The point I’m getting at here is that it’s becoming increasingly hard to enjoy books without some knowledge of the writer that wrote it. And, in web fiction, it is becoming near impossible to enjoy a work without interacting, and perhaps judging, the online writer behind it.
Let’s start with books. I’m pretty sure that certain writers are difficult people to get along with – H.P. Lovecraft, for example, springs to my mind immediately. But that fact wouldn’t under normal circumstances affect our reading of their work. I wouldn’t mind reading Lovecraft, simply because I’ve never met him, and I’ll never know what a jerk he is. (Lovecraft was a recluse and was socially inept. He is also dead, but you get my point).
This barrier does not exist on the Internet. Much of web fiction exists on blogs, and reader-writer interaction is part of the whole blooking experience. I’ve talked about creating a reader community in your web fiction before, but an implication of doing so is that your readers are probably going to let their impression of you colour their judgement of your work. And there’s no way around it.
Allow me to give you a personal example. In my web browser I keep two reading lists – one of the works I’ll have to review as an editor for Web Fiction Guide, and one for personal enjoyment. When it comes to an editorial evaluation for a listing, or when I first begin to read a work, I never take writer personality into account. I read, I review, and if I like it I move the blook over to my personal enjoyment list (and subscribe to the feed, etc). But every so often I remove a site from that list. This usually happens after I form an opinion of the writer concerned, and when I find that I don’t like him or her. The first incident was because said writer lashed out at a reader who was commenting on her personal blog. I thought that was mean and rude and unnecessary, and after that I couldn’t bring myself to read her writing. I really tried. I liked the story, and I liked her style, but at some deep, subconscious level I couldn’t read anymore. I felt repulsed. And that was the end of that.

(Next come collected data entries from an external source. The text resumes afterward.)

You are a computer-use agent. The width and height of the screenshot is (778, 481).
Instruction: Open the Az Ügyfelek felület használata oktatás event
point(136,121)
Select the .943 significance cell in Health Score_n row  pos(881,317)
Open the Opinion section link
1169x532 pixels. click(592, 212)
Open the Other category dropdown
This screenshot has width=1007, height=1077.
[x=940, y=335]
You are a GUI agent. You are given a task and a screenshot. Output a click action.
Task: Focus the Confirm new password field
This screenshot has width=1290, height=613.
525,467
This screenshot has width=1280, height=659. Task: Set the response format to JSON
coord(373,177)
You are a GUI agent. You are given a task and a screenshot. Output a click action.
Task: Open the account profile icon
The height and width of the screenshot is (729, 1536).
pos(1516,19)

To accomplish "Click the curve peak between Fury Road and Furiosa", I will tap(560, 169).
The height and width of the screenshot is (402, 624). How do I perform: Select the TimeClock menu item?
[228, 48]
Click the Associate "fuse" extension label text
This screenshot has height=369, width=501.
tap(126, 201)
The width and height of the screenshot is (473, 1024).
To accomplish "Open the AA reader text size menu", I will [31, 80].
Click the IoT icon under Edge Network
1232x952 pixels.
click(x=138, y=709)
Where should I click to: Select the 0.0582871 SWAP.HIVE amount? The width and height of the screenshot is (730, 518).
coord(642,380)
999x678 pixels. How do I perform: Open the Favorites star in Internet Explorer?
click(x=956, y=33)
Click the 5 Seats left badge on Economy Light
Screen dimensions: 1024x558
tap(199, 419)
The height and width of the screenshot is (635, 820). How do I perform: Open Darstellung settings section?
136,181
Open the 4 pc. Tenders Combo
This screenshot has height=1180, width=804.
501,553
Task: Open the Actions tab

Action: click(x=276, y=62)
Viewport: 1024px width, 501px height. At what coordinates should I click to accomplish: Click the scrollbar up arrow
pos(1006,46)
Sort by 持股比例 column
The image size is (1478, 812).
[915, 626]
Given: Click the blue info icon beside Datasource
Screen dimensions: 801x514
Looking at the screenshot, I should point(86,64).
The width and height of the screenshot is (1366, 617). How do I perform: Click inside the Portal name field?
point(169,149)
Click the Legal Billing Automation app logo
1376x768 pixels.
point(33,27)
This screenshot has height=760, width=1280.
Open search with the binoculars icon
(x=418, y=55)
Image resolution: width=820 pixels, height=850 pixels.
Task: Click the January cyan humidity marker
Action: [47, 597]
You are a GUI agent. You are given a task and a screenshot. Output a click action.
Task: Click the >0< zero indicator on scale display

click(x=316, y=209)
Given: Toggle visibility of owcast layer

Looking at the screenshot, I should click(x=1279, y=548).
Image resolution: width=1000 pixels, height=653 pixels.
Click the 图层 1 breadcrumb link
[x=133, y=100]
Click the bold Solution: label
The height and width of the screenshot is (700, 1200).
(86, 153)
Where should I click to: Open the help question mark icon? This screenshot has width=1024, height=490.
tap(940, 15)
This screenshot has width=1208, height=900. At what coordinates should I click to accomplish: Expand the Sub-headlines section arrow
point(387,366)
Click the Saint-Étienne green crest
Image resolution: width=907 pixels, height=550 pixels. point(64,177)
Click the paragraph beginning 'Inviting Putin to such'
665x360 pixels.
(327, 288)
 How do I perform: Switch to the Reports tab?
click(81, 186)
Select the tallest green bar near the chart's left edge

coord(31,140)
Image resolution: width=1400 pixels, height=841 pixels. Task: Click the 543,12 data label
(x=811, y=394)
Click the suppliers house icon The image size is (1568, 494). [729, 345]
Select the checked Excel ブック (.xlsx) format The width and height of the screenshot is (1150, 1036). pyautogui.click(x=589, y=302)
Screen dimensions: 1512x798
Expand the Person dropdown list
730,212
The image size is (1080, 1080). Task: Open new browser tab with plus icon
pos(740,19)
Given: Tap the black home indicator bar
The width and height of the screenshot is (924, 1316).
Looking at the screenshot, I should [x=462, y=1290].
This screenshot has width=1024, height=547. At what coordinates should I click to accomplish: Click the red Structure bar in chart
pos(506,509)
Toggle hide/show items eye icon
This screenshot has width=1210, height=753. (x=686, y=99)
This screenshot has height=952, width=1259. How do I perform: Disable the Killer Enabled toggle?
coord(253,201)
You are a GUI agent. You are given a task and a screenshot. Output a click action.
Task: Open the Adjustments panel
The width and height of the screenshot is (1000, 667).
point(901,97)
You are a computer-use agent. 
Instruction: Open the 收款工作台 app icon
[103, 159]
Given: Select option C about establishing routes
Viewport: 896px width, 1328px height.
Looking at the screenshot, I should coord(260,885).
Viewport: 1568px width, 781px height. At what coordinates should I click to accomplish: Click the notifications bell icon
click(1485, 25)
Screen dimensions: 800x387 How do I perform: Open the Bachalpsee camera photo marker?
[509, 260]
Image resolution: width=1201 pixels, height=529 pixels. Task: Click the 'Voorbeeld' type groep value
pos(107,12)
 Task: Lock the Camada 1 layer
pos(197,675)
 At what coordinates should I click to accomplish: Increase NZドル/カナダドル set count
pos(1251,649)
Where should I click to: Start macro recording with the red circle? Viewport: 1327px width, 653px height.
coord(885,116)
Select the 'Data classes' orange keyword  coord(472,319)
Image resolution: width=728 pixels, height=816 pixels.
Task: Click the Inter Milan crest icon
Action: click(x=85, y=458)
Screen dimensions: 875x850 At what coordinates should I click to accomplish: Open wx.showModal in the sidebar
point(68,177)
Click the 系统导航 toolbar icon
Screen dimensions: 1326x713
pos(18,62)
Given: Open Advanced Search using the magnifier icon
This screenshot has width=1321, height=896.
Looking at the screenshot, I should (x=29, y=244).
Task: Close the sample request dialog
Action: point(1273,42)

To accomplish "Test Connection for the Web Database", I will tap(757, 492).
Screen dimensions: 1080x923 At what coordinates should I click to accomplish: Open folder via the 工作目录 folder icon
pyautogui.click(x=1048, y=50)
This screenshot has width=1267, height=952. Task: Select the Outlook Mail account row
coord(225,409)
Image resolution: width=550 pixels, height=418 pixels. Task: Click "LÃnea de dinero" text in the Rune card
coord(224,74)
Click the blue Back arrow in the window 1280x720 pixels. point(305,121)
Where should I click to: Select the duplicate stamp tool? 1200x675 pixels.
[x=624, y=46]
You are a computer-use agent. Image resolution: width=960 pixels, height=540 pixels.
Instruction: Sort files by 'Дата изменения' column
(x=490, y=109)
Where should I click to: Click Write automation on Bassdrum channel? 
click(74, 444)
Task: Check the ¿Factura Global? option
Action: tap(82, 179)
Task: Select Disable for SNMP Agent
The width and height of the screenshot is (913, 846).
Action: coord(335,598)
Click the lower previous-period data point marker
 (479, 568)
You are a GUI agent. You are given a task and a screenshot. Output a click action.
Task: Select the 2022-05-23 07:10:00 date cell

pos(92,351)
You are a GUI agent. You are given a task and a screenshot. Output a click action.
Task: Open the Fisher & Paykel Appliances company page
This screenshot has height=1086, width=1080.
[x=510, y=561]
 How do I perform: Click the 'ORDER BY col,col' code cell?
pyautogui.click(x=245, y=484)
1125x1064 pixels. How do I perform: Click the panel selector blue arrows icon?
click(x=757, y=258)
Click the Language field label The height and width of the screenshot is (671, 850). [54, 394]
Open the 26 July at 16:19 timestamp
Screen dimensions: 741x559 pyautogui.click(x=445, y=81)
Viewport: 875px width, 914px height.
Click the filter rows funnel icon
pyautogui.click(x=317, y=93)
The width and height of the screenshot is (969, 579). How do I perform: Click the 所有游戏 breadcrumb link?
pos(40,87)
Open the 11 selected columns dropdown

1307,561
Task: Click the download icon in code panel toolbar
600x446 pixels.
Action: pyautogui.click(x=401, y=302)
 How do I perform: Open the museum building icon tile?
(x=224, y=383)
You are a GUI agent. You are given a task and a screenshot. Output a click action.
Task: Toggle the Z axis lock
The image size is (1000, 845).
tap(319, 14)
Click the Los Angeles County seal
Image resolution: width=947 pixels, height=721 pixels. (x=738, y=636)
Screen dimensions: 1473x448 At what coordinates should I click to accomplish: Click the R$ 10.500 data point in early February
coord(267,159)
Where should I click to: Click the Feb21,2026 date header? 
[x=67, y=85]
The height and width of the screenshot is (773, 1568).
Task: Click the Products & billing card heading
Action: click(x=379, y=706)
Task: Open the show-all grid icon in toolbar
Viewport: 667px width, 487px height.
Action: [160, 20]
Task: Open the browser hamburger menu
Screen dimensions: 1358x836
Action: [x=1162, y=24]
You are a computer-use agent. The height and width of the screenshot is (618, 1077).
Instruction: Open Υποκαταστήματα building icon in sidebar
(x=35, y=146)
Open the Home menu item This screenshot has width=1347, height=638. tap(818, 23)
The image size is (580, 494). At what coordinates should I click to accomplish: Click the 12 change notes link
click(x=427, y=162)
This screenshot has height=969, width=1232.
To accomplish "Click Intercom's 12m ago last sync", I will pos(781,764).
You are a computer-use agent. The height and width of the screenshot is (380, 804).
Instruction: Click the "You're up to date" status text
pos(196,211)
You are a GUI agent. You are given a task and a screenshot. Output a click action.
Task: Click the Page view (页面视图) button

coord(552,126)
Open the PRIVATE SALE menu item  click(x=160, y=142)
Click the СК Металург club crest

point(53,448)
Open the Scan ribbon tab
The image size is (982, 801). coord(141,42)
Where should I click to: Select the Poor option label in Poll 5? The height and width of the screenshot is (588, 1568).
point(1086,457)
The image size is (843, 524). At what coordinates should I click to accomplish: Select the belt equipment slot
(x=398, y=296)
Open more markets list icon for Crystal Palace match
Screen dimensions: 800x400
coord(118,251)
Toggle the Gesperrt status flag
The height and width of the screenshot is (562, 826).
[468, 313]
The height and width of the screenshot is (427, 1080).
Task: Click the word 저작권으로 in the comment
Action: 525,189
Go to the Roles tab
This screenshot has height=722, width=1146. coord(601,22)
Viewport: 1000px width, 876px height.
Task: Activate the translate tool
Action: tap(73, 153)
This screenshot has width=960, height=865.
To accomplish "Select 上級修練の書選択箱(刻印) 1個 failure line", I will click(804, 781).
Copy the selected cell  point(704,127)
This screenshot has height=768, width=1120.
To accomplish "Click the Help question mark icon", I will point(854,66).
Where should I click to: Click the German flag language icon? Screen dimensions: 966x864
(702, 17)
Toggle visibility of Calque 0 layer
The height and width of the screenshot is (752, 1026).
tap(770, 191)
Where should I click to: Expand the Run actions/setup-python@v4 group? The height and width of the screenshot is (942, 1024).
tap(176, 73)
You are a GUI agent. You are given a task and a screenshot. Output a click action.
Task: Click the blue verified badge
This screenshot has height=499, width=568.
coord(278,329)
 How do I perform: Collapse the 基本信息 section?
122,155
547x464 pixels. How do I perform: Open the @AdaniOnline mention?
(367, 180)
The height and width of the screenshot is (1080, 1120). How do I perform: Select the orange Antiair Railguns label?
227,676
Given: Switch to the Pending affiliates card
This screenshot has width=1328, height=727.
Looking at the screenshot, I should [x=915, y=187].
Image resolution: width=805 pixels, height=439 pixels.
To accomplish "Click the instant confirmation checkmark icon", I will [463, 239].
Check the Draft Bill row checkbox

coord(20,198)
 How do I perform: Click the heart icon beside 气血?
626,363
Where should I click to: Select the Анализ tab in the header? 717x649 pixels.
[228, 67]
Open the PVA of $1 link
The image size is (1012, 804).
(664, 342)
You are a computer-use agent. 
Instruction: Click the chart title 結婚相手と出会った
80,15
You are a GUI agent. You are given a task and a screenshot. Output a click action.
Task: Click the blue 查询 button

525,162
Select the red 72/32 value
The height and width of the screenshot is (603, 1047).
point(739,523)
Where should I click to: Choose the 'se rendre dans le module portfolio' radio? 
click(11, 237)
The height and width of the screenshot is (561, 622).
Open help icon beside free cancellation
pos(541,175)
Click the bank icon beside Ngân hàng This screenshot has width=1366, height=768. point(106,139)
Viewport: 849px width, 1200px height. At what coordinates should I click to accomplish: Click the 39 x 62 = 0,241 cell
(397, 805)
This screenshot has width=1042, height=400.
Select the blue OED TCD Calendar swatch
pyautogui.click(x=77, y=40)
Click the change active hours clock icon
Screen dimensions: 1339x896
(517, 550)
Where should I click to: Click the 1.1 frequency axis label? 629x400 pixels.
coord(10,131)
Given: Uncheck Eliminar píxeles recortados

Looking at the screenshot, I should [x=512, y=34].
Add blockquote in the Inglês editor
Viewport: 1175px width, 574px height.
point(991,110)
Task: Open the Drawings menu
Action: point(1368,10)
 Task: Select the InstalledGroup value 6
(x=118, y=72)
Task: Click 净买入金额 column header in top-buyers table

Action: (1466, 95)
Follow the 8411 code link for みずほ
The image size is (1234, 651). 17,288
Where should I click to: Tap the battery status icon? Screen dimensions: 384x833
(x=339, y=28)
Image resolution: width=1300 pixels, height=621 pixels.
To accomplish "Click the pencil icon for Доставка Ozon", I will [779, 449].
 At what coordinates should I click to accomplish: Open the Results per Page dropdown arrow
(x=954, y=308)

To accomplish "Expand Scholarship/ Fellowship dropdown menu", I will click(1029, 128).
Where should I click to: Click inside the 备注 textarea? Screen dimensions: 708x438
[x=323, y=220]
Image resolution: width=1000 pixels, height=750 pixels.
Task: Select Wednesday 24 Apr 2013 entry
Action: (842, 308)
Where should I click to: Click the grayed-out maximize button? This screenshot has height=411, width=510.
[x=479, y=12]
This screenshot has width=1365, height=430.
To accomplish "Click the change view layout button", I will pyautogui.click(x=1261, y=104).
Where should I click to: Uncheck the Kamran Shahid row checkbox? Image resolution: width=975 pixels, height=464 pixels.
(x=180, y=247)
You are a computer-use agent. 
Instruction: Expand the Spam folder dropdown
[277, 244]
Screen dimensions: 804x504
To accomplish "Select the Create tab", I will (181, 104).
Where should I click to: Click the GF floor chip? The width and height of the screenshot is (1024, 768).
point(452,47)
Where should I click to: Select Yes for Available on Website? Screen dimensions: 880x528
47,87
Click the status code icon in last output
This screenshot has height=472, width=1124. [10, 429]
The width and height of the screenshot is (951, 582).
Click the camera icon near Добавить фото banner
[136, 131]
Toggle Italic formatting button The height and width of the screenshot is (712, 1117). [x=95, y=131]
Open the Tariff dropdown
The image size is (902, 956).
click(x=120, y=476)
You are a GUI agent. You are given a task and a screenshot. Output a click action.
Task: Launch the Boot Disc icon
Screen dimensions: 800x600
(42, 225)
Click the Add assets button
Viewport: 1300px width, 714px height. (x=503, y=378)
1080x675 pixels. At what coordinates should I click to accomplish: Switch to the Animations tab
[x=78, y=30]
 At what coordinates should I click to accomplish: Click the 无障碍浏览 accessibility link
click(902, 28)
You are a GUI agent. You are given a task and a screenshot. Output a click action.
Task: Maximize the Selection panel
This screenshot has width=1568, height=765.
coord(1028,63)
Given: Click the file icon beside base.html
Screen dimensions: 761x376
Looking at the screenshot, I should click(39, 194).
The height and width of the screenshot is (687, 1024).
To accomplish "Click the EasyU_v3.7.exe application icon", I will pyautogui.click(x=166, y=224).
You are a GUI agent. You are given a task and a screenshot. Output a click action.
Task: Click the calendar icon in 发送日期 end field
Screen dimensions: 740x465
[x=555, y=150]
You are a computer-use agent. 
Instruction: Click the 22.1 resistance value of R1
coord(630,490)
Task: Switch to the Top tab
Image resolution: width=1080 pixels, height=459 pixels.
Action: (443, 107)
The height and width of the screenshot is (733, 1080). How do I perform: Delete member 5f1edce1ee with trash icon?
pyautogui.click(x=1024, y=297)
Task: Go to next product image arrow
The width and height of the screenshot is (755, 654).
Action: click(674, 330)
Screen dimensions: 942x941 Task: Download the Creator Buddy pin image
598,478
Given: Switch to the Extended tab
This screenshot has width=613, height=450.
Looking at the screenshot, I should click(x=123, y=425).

But of course that’s just me. I’m fairly certain other readers would just ignore the personal sections of a writer’s site, and ignore the commenting forms beneath each episode. This likely happens when the work is just too fantastic to ignore, and when said reader has made a huge emotional investment in the story. Personality bias doesn’t happen when you refuse to think about the writer.
There are two corollaries to this. The first is if you don’t let the reader in, and if you don’t interact with your audience, then you’ll have nothing to worry about. But why write online if you aren’t prepared to receive feedback or adulation from your crowd? The Internet is inherently social, after all, and you’ll be making a mistake if you don’t make full use of it.
The second corollary is: in the same way that you can turn a reader away with your personality, you can keep him reading when he likes you: even if your quality dips later on in your blook or if you take a break. And then it’ll be like reading a friend’s work – you may not like what he’s done to the story at a later stage, but you’ll still read him because he is your friend. And it may well be that the most successful blooks are those with strong writing and nice writers, and a good rapport with its audience.
I cannot help you with personality bias. When you really think about it, there’s not much you can do. You’ll get along with some people, and you’ll clash with others. And if the published writers of the world have to face it, in their correspondence, and in the falling barriers between reader and writer, then I suppose we online writers will have to as well, more than anyone else. And that is a frightening thought.